The hard disk can have a huge impact on the performance of your PC: The fact is that the rotating magnetic media of the hard disk is one of the severest performance bottlenecks, causing second long delays while fat programs spin off the disk and into RAM. Whereas disk access times are measured in miliseconds, system RAM performance is counted in nanoseconds. Understanding hard disk operation and optimizing can eliminate teeth-grinding delays.
How Does A HDD Work?
The factors that affect the speed of a harddisk:
- Rotation speed
- Number of sectors per track
- Seek time / head switch time / cylinder switch time
- Rotational latency
- Data access time
- Cache on the HD
- How data is organized on the disks
- Transfer rates
- Interface (EIDE / SCSI)
What Are Sectors, Tracks, Heads And Cylinders?
On a harddisk, data is stored in the magnetic coating of the disk. The so called head, held by an actor arm, is used to write and read data. This disk rotates with a constant turn time, measured in revolutions per minute (rpm).

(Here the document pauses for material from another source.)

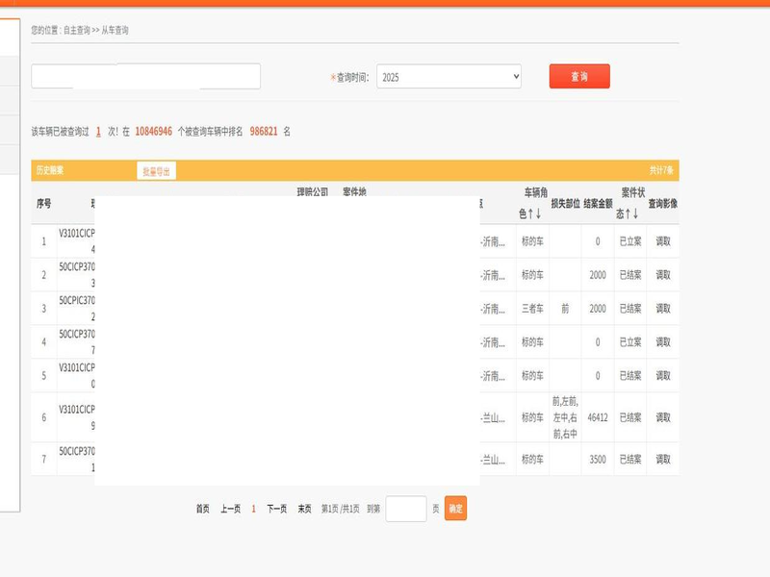
Task: Sort by the 车辆角色 column header
Action: [x=532, y=203]
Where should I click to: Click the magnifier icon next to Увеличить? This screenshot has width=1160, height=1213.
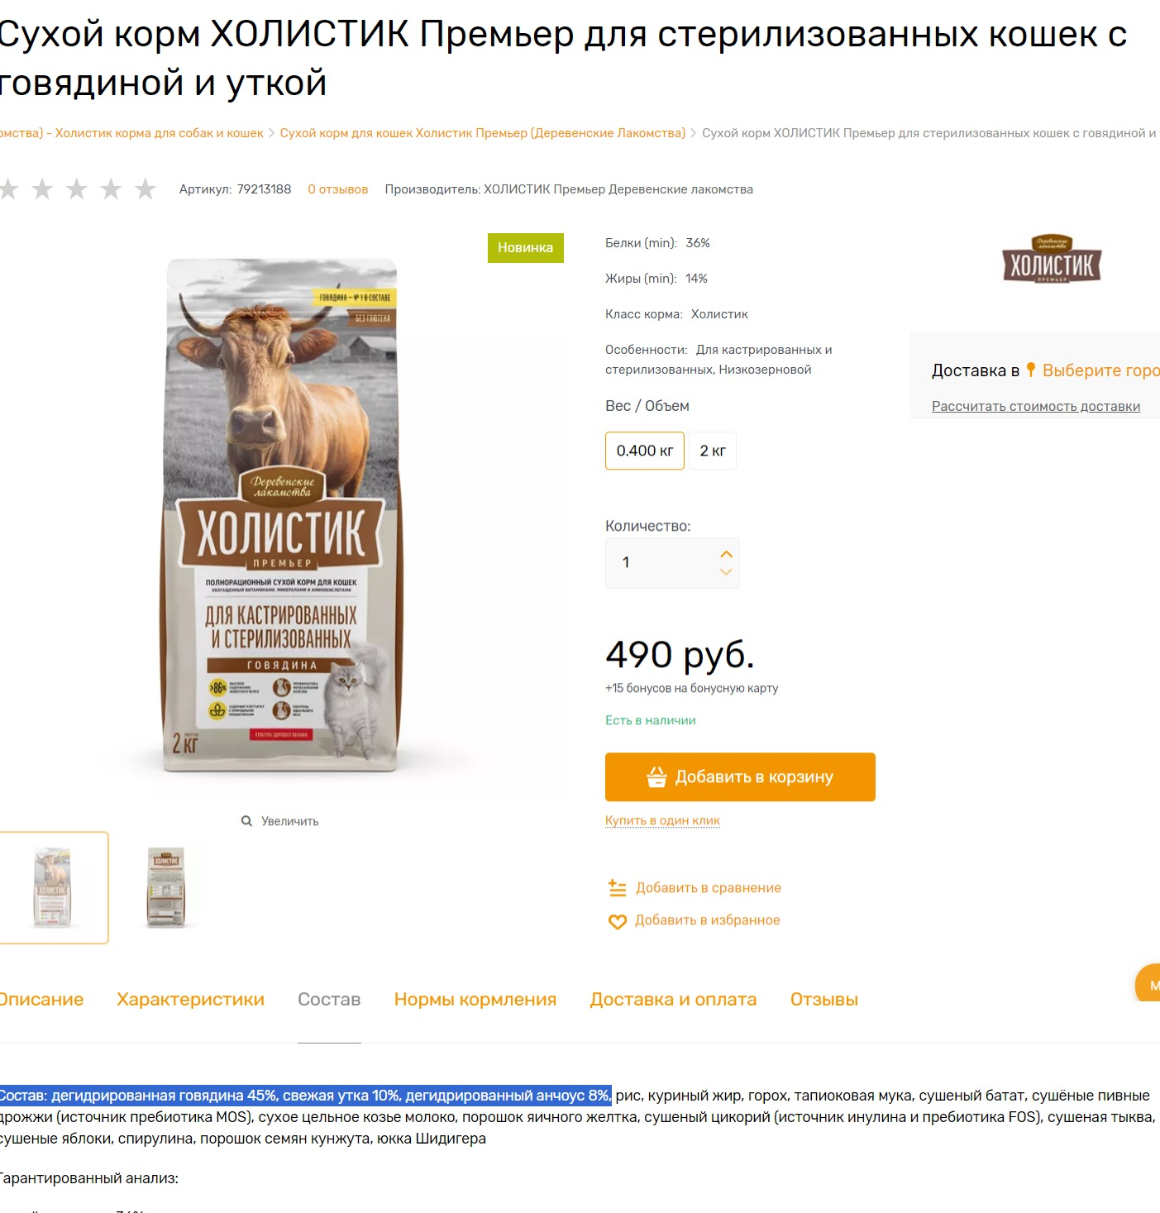[246, 821]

Data is organized on a disk in cylinders, tracks and sectors. Cylinders are concentric tracks on the surface of the disk. A track is divided into sectors. A harddisk has a head on each side of a disk. Nowadays, the actuator arm is moved by a servo-motor (not a step-motor which needs more time while swinging in after moving over the desired track). All harddisks have reserved sectors, which are used automatically by the drive logic if there is a defect in the media.